§ Stated task
In the rows from the start through the line containing "This screenshot has height=587, width=1224.", replace "printer icon" with "print icon". Write those lines out again with nothing else changed.

§ Records provided
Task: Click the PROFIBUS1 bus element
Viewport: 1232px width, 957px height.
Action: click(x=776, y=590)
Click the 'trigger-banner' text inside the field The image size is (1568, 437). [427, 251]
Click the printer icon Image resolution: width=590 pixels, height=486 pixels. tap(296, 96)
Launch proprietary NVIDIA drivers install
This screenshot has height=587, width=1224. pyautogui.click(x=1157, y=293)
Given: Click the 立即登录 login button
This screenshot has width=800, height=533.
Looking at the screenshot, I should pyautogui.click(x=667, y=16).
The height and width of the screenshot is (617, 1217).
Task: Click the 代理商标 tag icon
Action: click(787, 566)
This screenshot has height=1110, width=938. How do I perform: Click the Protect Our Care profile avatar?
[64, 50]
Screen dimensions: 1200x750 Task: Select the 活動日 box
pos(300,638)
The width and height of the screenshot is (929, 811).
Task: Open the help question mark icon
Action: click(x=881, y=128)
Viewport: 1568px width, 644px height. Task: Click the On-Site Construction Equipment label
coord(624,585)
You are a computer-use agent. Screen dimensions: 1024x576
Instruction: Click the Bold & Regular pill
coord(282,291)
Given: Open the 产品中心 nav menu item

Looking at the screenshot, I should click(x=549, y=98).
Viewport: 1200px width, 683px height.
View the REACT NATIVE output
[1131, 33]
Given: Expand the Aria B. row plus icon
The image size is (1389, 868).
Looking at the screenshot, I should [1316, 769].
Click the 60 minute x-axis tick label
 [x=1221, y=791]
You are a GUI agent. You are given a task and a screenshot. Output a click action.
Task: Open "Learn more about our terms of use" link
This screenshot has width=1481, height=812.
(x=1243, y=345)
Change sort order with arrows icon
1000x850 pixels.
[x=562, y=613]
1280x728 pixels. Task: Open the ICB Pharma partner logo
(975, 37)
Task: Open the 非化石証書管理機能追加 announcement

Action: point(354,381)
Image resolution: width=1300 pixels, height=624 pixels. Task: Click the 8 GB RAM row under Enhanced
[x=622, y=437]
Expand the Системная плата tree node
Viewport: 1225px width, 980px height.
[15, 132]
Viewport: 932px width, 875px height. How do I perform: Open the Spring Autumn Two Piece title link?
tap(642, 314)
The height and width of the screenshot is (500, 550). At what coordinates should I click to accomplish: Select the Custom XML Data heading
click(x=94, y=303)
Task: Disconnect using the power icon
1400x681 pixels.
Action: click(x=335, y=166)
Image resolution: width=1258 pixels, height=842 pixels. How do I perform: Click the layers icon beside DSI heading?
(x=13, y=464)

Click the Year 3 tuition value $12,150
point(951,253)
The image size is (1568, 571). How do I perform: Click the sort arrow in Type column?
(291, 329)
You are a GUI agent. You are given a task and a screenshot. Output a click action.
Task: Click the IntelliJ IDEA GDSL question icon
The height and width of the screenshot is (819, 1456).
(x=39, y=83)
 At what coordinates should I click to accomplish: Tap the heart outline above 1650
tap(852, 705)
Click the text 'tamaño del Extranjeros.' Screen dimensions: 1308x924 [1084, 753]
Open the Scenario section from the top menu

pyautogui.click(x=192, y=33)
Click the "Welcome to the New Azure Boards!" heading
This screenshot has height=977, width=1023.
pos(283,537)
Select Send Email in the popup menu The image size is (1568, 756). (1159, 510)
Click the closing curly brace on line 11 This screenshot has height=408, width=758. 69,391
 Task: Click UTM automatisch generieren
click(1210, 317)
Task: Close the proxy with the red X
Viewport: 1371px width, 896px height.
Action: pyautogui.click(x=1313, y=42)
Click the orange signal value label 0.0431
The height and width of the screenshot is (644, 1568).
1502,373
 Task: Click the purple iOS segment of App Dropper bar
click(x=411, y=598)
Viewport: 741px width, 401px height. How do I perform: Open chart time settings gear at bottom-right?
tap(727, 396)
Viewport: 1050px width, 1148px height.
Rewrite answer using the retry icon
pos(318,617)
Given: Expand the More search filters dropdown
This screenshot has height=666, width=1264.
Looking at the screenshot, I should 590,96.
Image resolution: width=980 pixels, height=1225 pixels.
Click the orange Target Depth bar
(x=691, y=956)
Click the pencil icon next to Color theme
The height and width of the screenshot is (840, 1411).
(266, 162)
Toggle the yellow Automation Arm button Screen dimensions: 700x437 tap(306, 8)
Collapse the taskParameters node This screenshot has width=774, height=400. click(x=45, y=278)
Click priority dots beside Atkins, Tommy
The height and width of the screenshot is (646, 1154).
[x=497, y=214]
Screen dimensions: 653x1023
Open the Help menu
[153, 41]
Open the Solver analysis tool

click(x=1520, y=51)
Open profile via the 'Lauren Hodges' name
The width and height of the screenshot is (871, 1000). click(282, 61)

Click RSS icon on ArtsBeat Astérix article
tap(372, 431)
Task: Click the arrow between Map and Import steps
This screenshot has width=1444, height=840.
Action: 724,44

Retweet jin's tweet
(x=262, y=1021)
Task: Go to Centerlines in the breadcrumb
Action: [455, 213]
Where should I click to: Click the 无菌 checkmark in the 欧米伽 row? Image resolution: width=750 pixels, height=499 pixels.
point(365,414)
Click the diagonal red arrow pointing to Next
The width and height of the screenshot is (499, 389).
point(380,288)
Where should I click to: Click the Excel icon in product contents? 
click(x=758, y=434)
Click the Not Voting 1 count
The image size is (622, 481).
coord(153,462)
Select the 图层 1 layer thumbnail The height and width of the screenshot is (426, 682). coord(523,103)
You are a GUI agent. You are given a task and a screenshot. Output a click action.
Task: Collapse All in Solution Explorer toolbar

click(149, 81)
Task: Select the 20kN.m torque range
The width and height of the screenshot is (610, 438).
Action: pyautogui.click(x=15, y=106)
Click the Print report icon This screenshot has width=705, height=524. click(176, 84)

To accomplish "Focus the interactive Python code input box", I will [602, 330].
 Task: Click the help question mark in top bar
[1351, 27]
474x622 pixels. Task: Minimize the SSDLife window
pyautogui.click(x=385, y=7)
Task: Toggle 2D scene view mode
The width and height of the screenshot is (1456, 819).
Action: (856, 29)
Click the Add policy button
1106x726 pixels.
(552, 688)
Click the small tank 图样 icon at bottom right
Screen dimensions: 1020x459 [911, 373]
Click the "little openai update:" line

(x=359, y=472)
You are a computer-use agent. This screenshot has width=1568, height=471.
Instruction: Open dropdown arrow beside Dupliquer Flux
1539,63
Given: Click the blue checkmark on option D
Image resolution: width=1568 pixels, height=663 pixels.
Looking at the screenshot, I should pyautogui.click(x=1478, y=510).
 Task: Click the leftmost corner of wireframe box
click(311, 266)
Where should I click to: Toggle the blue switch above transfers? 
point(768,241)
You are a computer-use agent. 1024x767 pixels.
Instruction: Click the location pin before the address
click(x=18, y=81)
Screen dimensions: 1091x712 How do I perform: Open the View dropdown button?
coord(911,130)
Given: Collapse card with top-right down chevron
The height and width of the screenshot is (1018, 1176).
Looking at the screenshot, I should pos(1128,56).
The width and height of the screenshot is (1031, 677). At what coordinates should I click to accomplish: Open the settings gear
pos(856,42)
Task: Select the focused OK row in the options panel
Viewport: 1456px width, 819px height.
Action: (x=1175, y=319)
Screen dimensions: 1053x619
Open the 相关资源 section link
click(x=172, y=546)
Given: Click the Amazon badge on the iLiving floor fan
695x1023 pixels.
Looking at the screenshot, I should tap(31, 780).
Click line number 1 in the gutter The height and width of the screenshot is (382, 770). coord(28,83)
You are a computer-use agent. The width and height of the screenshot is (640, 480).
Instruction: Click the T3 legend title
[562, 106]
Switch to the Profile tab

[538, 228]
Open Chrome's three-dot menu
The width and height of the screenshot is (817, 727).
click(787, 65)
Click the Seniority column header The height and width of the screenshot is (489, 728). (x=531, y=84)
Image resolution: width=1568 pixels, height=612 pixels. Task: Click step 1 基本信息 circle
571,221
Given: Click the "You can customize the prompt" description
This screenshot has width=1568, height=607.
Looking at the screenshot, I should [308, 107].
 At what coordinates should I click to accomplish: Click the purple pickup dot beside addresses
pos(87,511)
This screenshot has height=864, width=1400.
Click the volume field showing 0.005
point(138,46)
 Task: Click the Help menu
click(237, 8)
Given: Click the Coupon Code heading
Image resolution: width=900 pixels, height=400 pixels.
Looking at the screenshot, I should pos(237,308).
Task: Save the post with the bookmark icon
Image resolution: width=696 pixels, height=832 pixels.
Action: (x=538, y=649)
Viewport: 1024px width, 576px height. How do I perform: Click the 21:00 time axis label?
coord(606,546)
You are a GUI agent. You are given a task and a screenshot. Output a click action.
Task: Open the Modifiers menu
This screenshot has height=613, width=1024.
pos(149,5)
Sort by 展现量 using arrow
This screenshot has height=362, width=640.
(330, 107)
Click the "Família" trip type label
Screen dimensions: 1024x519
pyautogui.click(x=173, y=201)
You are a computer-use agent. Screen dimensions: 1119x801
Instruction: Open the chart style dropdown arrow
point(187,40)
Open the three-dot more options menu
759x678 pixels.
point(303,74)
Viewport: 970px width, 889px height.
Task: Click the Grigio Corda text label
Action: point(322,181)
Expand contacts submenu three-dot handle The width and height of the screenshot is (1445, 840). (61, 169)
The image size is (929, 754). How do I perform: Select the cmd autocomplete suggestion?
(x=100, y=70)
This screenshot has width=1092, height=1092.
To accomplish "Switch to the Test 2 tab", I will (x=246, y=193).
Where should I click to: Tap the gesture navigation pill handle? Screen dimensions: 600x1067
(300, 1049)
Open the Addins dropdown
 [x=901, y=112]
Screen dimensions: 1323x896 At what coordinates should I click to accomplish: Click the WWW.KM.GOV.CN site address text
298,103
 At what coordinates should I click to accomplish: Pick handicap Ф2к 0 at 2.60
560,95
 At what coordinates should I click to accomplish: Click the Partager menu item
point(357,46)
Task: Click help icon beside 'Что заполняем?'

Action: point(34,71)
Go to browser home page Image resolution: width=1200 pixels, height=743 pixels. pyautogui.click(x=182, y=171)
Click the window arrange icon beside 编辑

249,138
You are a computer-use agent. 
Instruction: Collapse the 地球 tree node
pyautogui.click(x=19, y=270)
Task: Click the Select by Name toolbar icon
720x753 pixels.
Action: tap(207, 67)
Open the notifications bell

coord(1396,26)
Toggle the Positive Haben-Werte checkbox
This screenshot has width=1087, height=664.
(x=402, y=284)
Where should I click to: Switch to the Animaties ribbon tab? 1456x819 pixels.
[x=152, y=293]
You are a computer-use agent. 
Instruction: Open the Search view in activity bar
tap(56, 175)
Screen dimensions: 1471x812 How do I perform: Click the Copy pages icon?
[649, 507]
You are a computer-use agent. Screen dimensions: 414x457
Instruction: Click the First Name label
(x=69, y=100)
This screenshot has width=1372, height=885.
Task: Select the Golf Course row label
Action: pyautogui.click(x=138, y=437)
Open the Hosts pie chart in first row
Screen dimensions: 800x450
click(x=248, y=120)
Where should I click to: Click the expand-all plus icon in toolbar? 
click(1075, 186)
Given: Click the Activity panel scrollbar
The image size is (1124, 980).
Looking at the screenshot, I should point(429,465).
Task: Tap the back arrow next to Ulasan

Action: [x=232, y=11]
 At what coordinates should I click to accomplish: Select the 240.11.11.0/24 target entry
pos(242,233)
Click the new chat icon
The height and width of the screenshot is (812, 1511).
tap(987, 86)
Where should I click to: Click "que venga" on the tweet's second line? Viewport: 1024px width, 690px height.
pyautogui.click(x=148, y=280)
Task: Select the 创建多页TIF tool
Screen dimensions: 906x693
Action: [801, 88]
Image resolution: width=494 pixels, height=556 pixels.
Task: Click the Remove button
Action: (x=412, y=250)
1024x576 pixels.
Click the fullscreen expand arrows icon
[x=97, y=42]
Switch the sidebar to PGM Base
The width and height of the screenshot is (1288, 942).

§ Exercise response
Task: Click the PROFIBUS1 bus element
Viewport: 1232px width, 957px height.
Action: click(x=776, y=590)
Click the 'trigger-banner' text inside the field The image size is (1568, 437). [427, 251]
Click the print icon Image resolution: width=590 pixels, height=486 pixels. tap(296, 96)
Launch proprietary NVIDIA drivers install
This screenshot has height=587, width=1224. pyautogui.click(x=1157, y=293)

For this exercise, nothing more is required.